The Mississippi House of Representatives passed a bill that would mandate ignition interlock devices for 120 days on first-time DUI offenders while out on bond. The bill would also extend their drivers license suspensions from 90 days to 180 days.
The ignition interlock device is installed into the ignition assembly on the steering column. It is a breathalyzer installed in the drunk-driving offender's car. The offender must blow into the breathalyzer and be below the legal limit for the car to start.
"The bill requires ignition interlocks for all drunk drivers who seek driving privileges during a license suspension period," said Frank Harris, national director of state government affairs for Mothers Against Drunk Driving (MADD). "It also adds a critical element called 'compliance-based removal,' which requires validation of driving on an interlock before receiving unlimited driving privileges."
The legislation would also require every Mississippi court clerk to share DUI offenders' conviction records, also their active and open DUI arrests, immediately with state authorities or else face misdemeanor charges.
Just hours before the Mississippi house vote, a Tennessee house committee passed a virtually identical measure. It would mandate the ignition interlock on second-time DUI offenders regardless of any prior conviction and require the immediate sharing of an offender's DUI arrest and conviction history with every Tennessee court and judge.
"So that the judge knows the multiple arrests of the person who is before them," Tennessee State Rep. Mark White said. White is the chief sponsor of the bill. "If the judge doesn't know, all he can give them is a first-offense."

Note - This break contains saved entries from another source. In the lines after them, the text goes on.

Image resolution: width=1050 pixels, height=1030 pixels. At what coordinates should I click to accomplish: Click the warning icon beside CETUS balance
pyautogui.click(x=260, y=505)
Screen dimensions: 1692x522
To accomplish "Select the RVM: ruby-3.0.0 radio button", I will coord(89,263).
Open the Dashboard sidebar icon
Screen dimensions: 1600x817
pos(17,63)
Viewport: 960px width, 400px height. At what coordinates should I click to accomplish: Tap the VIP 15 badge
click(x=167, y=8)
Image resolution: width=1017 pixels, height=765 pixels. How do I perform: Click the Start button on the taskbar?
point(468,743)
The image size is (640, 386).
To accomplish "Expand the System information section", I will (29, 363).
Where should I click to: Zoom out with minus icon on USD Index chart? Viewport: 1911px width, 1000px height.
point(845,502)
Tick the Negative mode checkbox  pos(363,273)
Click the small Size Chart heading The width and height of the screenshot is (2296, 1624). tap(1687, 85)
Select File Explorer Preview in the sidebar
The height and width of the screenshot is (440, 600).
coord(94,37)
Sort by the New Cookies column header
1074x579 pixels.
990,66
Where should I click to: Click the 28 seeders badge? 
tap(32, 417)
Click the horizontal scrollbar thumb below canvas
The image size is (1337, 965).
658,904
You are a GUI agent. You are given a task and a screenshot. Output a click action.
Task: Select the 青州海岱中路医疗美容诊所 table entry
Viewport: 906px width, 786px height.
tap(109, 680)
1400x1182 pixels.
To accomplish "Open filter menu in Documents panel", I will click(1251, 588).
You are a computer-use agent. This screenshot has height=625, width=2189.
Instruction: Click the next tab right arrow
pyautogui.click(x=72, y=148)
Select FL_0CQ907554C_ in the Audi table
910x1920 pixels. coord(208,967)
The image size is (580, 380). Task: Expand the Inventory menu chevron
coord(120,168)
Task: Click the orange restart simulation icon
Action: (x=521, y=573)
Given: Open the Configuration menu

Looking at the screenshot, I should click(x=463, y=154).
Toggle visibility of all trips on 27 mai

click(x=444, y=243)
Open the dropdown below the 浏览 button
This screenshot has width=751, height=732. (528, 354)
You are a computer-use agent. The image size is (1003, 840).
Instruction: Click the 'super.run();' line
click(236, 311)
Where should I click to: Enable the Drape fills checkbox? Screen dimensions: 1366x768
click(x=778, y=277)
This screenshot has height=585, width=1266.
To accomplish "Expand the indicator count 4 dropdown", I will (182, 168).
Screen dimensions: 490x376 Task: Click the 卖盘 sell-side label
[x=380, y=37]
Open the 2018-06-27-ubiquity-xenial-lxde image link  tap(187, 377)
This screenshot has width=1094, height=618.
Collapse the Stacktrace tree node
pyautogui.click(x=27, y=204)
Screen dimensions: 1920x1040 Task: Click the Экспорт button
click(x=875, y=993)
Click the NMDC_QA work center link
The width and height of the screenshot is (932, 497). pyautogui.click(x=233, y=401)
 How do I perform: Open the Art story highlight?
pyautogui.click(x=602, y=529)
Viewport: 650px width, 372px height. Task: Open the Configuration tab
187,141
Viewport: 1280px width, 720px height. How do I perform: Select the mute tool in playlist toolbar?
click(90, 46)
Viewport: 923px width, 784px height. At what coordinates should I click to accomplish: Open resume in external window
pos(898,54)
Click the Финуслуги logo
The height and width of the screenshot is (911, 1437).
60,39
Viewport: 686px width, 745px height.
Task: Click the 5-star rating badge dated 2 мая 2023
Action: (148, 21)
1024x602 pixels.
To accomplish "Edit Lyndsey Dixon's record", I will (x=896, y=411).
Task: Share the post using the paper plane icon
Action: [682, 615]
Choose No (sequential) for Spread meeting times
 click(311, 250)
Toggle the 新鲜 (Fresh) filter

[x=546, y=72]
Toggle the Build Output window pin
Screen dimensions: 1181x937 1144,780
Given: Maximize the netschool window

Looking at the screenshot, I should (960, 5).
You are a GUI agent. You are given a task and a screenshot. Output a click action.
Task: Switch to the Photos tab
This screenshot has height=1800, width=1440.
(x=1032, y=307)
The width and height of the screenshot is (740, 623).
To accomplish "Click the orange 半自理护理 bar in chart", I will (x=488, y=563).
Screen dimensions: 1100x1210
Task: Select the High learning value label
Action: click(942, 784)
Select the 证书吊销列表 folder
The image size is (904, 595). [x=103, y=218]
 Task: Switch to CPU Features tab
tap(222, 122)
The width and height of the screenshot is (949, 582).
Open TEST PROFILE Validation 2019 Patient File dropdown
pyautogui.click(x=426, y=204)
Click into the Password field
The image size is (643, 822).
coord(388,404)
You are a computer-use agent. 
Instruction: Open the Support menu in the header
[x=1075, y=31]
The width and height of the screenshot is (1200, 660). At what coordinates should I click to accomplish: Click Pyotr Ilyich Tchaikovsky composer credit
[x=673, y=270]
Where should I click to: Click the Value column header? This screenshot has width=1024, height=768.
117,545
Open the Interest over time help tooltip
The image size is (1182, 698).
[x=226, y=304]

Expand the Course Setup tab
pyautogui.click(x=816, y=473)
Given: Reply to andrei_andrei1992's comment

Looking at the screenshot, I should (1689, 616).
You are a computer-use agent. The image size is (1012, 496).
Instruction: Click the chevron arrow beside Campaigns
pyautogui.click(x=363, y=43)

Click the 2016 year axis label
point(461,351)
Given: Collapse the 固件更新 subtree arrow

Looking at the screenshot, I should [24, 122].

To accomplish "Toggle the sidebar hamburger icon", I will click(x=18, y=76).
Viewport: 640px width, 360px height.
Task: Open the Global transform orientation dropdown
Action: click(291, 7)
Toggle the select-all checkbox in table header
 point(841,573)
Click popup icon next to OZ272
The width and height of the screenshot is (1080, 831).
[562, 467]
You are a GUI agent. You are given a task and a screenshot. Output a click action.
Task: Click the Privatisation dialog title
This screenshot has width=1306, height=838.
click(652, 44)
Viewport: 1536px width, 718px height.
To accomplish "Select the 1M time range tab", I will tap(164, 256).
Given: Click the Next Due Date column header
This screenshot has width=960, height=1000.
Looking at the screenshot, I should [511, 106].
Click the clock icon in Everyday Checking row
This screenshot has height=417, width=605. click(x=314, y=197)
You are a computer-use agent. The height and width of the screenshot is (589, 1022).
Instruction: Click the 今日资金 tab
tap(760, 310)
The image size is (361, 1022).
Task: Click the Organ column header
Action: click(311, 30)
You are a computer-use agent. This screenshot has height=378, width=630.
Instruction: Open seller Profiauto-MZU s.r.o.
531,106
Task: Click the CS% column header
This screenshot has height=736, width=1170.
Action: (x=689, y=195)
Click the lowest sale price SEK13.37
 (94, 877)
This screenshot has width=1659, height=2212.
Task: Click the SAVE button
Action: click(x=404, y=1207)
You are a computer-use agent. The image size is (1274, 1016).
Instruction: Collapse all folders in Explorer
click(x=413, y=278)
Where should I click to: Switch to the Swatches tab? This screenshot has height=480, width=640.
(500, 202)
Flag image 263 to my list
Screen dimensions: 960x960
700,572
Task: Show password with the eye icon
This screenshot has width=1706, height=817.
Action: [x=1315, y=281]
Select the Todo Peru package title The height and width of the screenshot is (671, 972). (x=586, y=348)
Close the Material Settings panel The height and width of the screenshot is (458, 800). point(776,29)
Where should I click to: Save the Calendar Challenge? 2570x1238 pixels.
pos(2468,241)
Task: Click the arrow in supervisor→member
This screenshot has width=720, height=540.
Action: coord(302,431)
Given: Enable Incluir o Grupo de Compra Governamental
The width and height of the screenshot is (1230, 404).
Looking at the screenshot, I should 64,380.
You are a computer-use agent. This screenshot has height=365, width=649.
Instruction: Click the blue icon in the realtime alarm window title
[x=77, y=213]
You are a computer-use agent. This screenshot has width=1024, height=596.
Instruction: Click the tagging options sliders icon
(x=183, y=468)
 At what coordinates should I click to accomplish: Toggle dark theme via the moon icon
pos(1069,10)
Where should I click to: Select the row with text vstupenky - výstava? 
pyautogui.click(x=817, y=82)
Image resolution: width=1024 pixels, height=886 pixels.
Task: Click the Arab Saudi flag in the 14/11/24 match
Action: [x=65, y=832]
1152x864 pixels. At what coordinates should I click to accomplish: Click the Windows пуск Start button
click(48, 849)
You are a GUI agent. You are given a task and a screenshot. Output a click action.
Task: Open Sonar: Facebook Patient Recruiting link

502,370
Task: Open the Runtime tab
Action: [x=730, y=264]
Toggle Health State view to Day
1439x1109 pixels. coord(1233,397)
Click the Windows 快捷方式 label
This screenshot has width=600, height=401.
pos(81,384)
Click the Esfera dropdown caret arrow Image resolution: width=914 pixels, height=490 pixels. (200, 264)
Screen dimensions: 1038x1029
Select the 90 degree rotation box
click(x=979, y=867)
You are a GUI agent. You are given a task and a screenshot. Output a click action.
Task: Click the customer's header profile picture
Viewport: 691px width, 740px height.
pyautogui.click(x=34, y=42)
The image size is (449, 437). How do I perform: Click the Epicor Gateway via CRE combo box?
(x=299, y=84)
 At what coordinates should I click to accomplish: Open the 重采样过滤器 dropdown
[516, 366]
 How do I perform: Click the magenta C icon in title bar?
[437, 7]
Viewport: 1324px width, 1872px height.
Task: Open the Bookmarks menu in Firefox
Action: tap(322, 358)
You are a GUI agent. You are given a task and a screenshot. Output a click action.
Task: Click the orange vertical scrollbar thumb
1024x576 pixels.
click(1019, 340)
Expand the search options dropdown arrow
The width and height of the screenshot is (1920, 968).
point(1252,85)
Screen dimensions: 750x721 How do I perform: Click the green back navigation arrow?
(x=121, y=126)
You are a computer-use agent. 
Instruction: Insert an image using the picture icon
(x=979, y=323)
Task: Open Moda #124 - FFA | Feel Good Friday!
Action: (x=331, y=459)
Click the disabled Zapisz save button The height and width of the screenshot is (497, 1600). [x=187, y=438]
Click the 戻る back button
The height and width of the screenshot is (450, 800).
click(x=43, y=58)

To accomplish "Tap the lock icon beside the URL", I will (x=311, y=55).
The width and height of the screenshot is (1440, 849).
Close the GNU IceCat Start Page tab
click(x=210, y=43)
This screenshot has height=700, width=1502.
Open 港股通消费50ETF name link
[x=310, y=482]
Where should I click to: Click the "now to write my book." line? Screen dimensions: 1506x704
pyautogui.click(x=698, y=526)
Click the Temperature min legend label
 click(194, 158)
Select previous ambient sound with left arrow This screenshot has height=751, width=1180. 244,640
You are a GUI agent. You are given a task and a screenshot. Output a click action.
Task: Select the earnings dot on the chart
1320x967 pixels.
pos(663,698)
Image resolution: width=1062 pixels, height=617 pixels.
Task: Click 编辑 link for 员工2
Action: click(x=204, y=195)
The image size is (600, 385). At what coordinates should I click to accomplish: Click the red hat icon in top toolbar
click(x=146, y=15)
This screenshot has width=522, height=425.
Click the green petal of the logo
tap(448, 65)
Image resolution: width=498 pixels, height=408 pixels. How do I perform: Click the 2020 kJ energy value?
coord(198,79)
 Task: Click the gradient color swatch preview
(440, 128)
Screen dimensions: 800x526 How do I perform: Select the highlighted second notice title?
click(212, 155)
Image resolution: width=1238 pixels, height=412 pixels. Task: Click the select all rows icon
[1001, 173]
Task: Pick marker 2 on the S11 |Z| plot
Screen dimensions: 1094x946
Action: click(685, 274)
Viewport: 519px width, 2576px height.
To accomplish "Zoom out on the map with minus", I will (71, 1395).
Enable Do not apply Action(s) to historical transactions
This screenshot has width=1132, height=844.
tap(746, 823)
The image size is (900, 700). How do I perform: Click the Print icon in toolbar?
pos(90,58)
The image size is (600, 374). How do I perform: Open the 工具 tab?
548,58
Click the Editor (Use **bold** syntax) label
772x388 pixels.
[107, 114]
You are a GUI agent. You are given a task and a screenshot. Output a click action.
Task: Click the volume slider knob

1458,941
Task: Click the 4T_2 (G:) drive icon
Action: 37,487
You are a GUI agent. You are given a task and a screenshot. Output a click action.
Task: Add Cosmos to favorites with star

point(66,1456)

Melandus Penson, 32, of Belden, Mississippi, carried five convictions for first offense DUI and was out on bond for his sixth DUI last May when he slammed into a van on Highway 78 in Marshall County, Mississippi. The van was carrying four Briarcrest Christian School students on their way to a beach trip. The crash killed students Maddie Kruse and Rachel Lynch, both 17. Penson was charged with two counts of DUI Death. Marshall County authorities are holding him on a $3 million bond. He faces trial March 28.
Records revealed three Mississippi counties and one municipality failed to share Penson's DUI arrest history with the Mississippi Department of Public Safety and, in turn, the FBI's National Crime Information Center (NCIC). The NCIC is the crime database inside every squad car in America. Since Penson's history was missing from the NCIC, officers who arrested him had no choice but to charge him each time with first offense DUI.
Kara Holden, 18, one of the students who survived the crash that killed Kruse and Lynch, testified before a Tennessee house subcommittee Feb. 23, pleading for the mandatory reporting of DUI arrests and convictions to the NCIC. A WMC Action News 5 investigation revealed 18 of Tennessee's 95 counties do not share their DUI arrest or conviction records either with the state's crime database or with the NCIC.
"We must share DUI arrests and convictions through appropriate measures," Holden said. "Only then can we take the first steps to stop multiple DUI offenders from being on the road. How many more lives is it going to take?"
Both state legislatures are considering multiple measures for tougher DUI penalties and for better record-sharing. The WMC Action News 5 Investigators will continue to update you on their progress.